I was surfing the Internet a couple of nights ago and stumbled upon a personal website built by Jim Gallant. It seems Jim is one of those guys who is blessed with that unique blend of “do-it-yourself” & “fun imagination.”
So what did I HAVE to do? Email Jim, of course, and ask him to share a little about his unique canoe tri.
He was kind enough to respond right away. He not only answered my questions but gave me permission to post a few of the pictures from his website too (there is a link to Jim’s site at the end of this post).
Whatever you do, if this sort of little tri interests you, then you’ll want to check out all of the pictures and full canoe-to-trimaran conversion story at Jim’s site. Oh, by the way … if you’re not into “camping” then you may decide to try it out after seeing how Jim’s family use their trimaran canoe on camping trips.
– Many thanks for sharing this project with us Jim!
Trimaran Canoe Conversion
by Jim Gallant
I’ve been a high-wind windsurfer for decades, and wanted to sail in light winds too while still having fun.

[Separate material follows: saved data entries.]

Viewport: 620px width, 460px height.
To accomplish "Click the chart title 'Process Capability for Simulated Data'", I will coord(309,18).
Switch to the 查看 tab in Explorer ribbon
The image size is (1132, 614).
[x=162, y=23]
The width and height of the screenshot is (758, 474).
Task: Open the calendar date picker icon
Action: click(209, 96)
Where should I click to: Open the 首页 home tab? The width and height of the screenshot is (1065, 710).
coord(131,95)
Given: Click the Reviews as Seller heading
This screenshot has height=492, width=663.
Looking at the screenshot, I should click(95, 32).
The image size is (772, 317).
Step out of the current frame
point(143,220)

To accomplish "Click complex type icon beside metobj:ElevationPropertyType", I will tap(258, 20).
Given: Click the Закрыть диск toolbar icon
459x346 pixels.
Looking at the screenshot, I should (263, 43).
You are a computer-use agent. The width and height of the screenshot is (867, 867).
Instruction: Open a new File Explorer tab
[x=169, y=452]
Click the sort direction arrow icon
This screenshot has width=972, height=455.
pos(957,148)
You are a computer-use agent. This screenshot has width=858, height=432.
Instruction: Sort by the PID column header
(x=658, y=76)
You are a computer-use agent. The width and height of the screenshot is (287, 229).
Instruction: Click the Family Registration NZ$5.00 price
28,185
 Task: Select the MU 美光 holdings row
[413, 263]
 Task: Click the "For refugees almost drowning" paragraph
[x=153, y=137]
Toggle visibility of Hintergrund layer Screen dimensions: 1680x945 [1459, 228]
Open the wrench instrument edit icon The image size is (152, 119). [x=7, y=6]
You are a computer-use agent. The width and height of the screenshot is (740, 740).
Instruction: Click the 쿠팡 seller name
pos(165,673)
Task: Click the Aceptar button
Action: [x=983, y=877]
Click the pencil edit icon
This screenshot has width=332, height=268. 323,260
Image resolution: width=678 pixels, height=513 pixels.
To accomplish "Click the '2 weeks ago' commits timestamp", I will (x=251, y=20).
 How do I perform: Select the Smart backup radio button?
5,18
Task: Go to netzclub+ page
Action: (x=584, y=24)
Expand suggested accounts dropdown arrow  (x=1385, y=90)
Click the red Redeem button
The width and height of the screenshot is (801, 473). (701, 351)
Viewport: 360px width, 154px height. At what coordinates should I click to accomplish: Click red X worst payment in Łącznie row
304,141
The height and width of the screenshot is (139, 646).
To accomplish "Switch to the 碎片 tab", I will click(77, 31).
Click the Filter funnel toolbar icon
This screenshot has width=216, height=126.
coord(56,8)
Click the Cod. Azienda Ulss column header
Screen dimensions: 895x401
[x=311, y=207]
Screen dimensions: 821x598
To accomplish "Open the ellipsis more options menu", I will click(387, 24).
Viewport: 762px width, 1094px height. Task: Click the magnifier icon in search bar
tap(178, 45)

I wanted a boat that was car-toppable, and already had the canoe, so it made sense to use that. The canoe is lake boat, with a flat bottom. It planes well in good winds because of that shape.
The crossbeam is an aluminum extension ladder I bought for a few bucks at a yard sale. I made brackets that allow it to clamp and pin onto the gunwhales of the canoe. Thin pieces of plywood on the ladder rungs allow you to walk out to the lawn chairs mounted at the end, over the amas. The ladder twists as the boat handles swells, allowing the amas to rock, but that’s not a bad thing.
The amas are just stitch and glue construction using door skins I got from my local big box builder supply store. I just cut the 4×8′ sheets into 16″ strips, eyeballed the bow shape of the canoe, and drew the profile on the plywood with a Sharpie pen. There are a couple of bulkheads made from marine plywood inside each ama, with short pieces of ladder rails that protrude out the top. They connect the amas to the crossbeam with three clevis pins each. It all pins and clips together in just a few minutes. No tools needed.
The main and jib sails are from a Hobie 16. The mast is the unusual part. It’s made from two windsurf masts (27 feet). I made a slot on the mast to uphaul the sail with by bonding plastic conduit to the mast with fiberglass and epoxy. I then cut a slot in the conduit. It works well. The mast flexes more than an aluminum would, but it’s much lighter.
Overall it’s a great boat. It’s very fast and will plane in winds of just 15 knots with one person. The two leeboards have three positions (vertical, 45 degrees, fully retracted) that allow it to point well. It comes right around when tacking. I routinely sail up into marina alleys and virtually tack in place to come back out. It also has a huge carrying capacity, both in number of people, and weight (about 1,000 pounds, 800 from the canoe and more from the amas). Great to camp in with the whole family or friends.